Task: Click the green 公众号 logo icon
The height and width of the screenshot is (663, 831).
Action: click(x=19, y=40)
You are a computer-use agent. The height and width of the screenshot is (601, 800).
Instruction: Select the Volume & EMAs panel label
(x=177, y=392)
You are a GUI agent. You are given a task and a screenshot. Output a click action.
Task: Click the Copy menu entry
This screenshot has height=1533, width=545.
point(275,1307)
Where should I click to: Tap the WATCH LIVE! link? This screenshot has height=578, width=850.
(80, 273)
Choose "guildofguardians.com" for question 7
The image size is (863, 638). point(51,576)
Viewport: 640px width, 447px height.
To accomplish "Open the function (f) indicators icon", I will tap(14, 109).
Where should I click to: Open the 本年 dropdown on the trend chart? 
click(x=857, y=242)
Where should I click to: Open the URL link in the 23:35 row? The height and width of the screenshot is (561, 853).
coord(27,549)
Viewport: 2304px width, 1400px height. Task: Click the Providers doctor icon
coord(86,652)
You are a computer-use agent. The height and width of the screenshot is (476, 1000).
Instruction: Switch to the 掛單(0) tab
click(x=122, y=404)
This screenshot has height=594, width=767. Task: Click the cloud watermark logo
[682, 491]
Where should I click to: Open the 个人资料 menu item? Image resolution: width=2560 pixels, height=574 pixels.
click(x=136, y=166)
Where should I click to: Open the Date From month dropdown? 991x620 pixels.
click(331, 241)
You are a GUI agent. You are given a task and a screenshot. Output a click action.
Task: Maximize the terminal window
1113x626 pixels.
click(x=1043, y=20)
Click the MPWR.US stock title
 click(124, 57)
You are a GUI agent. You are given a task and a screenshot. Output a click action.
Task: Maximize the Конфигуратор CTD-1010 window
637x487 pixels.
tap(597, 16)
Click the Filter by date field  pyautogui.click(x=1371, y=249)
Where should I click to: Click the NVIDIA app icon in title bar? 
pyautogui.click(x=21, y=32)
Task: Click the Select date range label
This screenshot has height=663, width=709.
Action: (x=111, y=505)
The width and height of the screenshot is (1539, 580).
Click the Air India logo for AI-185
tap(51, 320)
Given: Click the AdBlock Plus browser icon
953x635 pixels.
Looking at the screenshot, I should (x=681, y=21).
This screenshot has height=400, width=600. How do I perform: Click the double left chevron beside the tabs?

▶ **WHAT YOU WILL DO**
Faithfully transcribe the whole of the data.

▶ **SOLVED PROBLEM**
Task: Click the green 公众号 logo icon
The height and width of the screenshot is (663, 831).
Action: click(x=19, y=40)
You are a computer-use agent. The height and width of the screenshot is (601, 800).
Instruction: Select the Volume & EMAs panel label
(x=177, y=392)
You are a GUI agent. You are given a task and a screenshot. Output a click action.
Task: Click the Copy menu entry
This screenshot has height=1533, width=545.
point(275,1307)
Where should I click to: Tap the WATCH LIVE! link? This screenshot has height=578, width=850.
(80, 273)
Choose "guildofguardians.com" for question 7
The image size is (863, 638). point(51,576)
Viewport: 640px width, 447px height.
To accomplish "Open the function (f) indicators icon", I will tap(14, 109).
Where should I click to: Open the 本年 dropdown on the trend chart? 
click(x=857, y=242)
Where should I click to: Open the URL link in the 23:35 row? The height and width of the screenshot is (561, 853).
coord(27,549)
Viewport: 2304px width, 1400px height. Task: Click the Providers doctor icon
coord(86,652)
You are a computer-use agent. The height and width of the screenshot is (476, 1000).
Instruction: Switch to the 掛單(0) tab
click(x=122, y=404)
This screenshot has height=594, width=767. Task: Click the cloud watermark logo
[682, 491]
Where should I click to: Open the 个人资料 menu item? Image resolution: width=2560 pixels, height=574 pixels.
click(x=136, y=166)
Where should I click to: Open the Date From month dropdown? 991x620 pixels.
click(331, 241)
You are a GUI agent. You are given a task and a screenshot. Output a click action.
Task: Maximize the terminal window
1113x626 pixels.
click(x=1043, y=20)
Click the MPWR.US stock title
 click(124, 57)
You are a GUI agent. You are given a task and a screenshot. Output a click action.
Task: Maximize the Конфигуратор CTD-1010 window
637x487 pixels.
tap(597, 16)
Click the Filter by date field  pyautogui.click(x=1371, y=249)
Where should I click to: Click the NVIDIA app icon in title bar? 
pyautogui.click(x=21, y=32)
Task: Click the Select date range label
This screenshot has height=663, width=709.
Action: (x=111, y=505)
The width and height of the screenshot is (1539, 580).
Click the Air India logo for AI-185
tap(51, 320)
Given: Click the AdBlock Plus browser icon
953x635 pixels.
Looking at the screenshot, I should (x=681, y=21).
This screenshot has height=400, width=600. How do I perform: Click the double left chevron beside the tabs?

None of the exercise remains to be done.